### Exercise
Restate the whole of the data verbatim, omitting nothing.

### Material for this task
■ ■ ■ ■

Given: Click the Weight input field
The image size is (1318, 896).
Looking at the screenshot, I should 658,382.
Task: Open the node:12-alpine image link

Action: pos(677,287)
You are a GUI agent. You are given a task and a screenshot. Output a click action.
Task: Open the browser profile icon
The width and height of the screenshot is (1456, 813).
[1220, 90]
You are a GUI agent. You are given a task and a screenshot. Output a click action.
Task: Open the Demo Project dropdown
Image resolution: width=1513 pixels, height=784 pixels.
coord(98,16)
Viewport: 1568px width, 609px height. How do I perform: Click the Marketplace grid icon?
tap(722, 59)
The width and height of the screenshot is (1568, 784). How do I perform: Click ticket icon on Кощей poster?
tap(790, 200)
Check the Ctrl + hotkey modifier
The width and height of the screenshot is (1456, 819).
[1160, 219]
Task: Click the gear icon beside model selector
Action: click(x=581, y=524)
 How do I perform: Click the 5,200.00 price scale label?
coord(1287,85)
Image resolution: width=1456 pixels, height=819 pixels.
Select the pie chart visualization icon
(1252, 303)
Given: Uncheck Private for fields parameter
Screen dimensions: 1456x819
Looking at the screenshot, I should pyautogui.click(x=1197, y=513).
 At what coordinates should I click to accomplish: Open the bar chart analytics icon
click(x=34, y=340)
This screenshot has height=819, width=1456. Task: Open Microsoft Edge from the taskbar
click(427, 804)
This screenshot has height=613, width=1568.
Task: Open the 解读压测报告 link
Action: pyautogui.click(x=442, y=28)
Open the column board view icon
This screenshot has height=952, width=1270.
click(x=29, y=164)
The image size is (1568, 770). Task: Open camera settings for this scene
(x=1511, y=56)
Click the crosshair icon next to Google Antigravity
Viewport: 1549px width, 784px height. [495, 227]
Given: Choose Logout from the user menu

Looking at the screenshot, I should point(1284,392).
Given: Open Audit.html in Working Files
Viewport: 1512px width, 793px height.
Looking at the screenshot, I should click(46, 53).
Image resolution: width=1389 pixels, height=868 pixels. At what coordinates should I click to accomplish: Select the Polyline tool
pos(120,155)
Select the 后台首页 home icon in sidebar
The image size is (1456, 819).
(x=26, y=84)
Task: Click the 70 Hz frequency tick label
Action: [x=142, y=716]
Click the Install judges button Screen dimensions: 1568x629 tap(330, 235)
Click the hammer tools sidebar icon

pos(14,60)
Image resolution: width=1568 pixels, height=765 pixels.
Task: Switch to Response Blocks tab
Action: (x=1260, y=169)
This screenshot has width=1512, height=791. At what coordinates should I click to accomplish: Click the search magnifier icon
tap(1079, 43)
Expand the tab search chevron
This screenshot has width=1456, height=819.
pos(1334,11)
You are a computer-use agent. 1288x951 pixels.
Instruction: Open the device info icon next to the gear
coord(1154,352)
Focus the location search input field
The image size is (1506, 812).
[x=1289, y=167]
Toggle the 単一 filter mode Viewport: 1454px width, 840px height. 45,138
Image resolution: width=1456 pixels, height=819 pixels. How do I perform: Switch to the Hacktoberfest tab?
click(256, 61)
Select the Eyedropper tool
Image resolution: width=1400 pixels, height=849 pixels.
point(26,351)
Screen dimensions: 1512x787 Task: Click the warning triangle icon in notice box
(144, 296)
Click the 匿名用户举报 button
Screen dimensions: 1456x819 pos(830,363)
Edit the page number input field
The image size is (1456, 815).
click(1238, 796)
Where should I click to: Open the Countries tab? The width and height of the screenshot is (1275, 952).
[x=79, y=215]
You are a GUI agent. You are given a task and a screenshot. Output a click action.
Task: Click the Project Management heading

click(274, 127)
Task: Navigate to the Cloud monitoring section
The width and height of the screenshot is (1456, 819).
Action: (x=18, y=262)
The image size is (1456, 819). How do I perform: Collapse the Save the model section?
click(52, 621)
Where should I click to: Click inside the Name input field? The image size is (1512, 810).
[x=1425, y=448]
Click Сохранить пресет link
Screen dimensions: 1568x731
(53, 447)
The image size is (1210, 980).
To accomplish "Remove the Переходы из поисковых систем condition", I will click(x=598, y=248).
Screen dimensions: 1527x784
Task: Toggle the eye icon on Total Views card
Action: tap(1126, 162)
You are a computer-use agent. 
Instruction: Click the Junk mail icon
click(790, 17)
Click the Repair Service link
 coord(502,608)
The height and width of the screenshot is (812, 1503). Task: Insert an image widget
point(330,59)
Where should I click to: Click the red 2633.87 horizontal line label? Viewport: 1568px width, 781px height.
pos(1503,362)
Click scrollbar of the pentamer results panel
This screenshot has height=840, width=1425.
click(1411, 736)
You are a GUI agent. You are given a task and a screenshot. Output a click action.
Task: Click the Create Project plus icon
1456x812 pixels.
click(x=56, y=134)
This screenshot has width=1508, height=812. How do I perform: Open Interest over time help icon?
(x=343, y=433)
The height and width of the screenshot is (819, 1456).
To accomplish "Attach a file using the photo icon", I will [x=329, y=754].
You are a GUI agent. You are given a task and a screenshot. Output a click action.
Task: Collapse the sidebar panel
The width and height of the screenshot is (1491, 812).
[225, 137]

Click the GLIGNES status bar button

■ ■ ■ ■

### Response to the task
Given: Click the Weight input field
The image size is (1318, 896).
Looking at the screenshot, I should 658,382.
Task: Open the node:12-alpine image link

Action: pos(677,287)
You are a GUI agent. You are given a task and a screenshot. Output a click action.
Task: Open the browser profile icon
The width and height of the screenshot is (1456, 813).
[1220, 90]
You are a GUI agent. You are given a task and a screenshot. Output a click action.
Task: Open the Demo Project dropdown
Image resolution: width=1513 pixels, height=784 pixels.
coord(98,16)
Viewport: 1568px width, 609px height. How do I perform: Click the Marketplace grid icon?
tap(722, 59)
The width and height of the screenshot is (1568, 784). How do I perform: Click ticket icon on Кощей poster?
tap(790, 200)
Check the Ctrl + hotkey modifier
The width and height of the screenshot is (1456, 819).
[1160, 219]
Task: Click the gear icon beside model selector
Action: click(x=581, y=524)
 How do I perform: Click the 5,200.00 price scale label?
coord(1287,85)
Image resolution: width=1456 pixels, height=819 pixels.
Select the pie chart visualization icon
(1252, 303)
Given: Uncheck Private for fields parameter
Screen dimensions: 1456x819
Looking at the screenshot, I should pyautogui.click(x=1197, y=513).
 At what coordinates should I click to accomplish: Open the bar chart analytics icon
click(x=34, y=340)
This screenshot has height=819, width=1456. Task: Open Microsoft Edge from the taskbar
click(427, 804)
This screenshot has height=613, width=1568.
Task: Open the 解读压测报告 link
Action: pyautogui.click(x=442, y=28)
Open the column board view icon
This screenshot has height=952, width=1270.
click(x=29, y=164)
The image size is (1568, 770). Task: Open camera settings for this scene
(x=1511, y=56)
Click the crosshair icon next to Google Antigravity
Viewport: 1549px width, 784px height. [495, 227]
Given: Choose Logout from the user menu

Looking at the screenshot, I should point(1284,392).
Given: Open Audit.html in Working Files
Viewport: 1512px width, 793px height.
Looking at the screenshot, I should click(46, 53).
Image resolution: width=1389 pixels, height=868 pixels. At what coordinates should I click to accomplish: Select the Polyline tool
pos(120,155)
Select the 后台首页 home icon in sidebar
The image size is (1456, 819).
(x=26, y=84)
Task: Click the 70 Hz frequency tick label
Action: [x=142, y=716]
Click the Install judges button Screen dimensions: 1568x629 tap(330, 235)
Click the hammer tools sidebar icon

pos(14,60)
Image resolution: width=1568 pixels, height=765 pixels.
Task: Switch to Response Blocks tab
Action: (x=1260, y=169)
This screenshot has width=1512, height=791. At what coordinates should I click to accomplish: Click the search magnifier icon
tap(1079, 43)
Expand the tab search chevron
This screenshot has width=1456, height=819.
pos(1334,11)
You are a computer-use agent. 1288x951 pixels.
Instruction: Open the device info icon next to the gear
coord(1154,352)
Focus the location search input field
The image size is (1506, 812).
[x=1289, y=167]
Toggle the 単一 filter mode Viewport: 1454px width, 840px height. 45,138
Image resolution: width=1456 pixels, height=819 pixels. How do I perform: Switch to the Hacktoberfest tab?
click(256, 61)
Select the Eyedropper tool
Image resolution: width=1400 pixels, height=849 pixels.
point(26,351)
Screen dimensions: 1512x787 Task: Click the warning triangle icon in notice box
(144, 296)
Click the 匿名用户举报 button
Screen dimensions: 1456x819 pos(830,363)
Edit the page number input field
The image size is (1456, 815).
click(1238, 796)
Where should I click to: Open the Countries tab? The width and height of the screenshot is (1275, 952).
[x=79, y=215]
You are a GUI agent. You are given a task and a screenshot. Output a click action.
Task: Click the Project Management heading

click(274, 127)
Task: Navigate to the Cloud monitoring section
The width and height of the screenshot is (1456, 819).
Action: (x=18, y=262)
The image size is (1456, 819). How do I perform: Collapse the Save the model section?
click(52, 621)
Where should I click to: Click inside the Name input field? The image size is (1512, 810).
[x=1425, y=448]
Click Сохранить пресет link
Screen dimensions: 1568x731
(53, 447)
The image size is (1210, 980).
To accomplish "Remove the Переходы из поисковых систем condition", I will click(x=598, y=248).
Screen dimensions: 1527x784
Task: Toggle the eye icon on Total Views card
Action: tap(1126, 162)
You are a computer-use agent. 
Instruction: Click the Junk mail icon
click(790, 17)
Click the Repair Service link
 coord(502,608)
The height and width of the screenshot is (812, 1503). Task: Insert an image widget
point(330,59)
Where should I click to: Click the red 2633.87 horizontal line label? Viewport: 1568px width, 781px height.
pos(1503,362)
Click scrollbar of the pentamer results panel
This screenshot has height=840, width=1425.
click(1411, 736)
You are a GUI agent. You are given a task and a screenshot. Output a click action.
Task: Click the Create Project plus icon
1456x812 pixels.
click(x=56, y=134)
This screenshot has width=1508, height=812. How do I perform: Open Interest over time help icon?
(x=343, y=433)
The height and width of the screenshot is (819, 1456).
To accomplish "Attach a file using the photo icon", I will [x=329, y=754].
You are a GUI agent. You are given a task and a screenshot. Output a click action.
Task: Collapse the sidebar panel
The width and height of the screenshot is (1491, 812).
[225, 137]

Click the GLIGNES status bar button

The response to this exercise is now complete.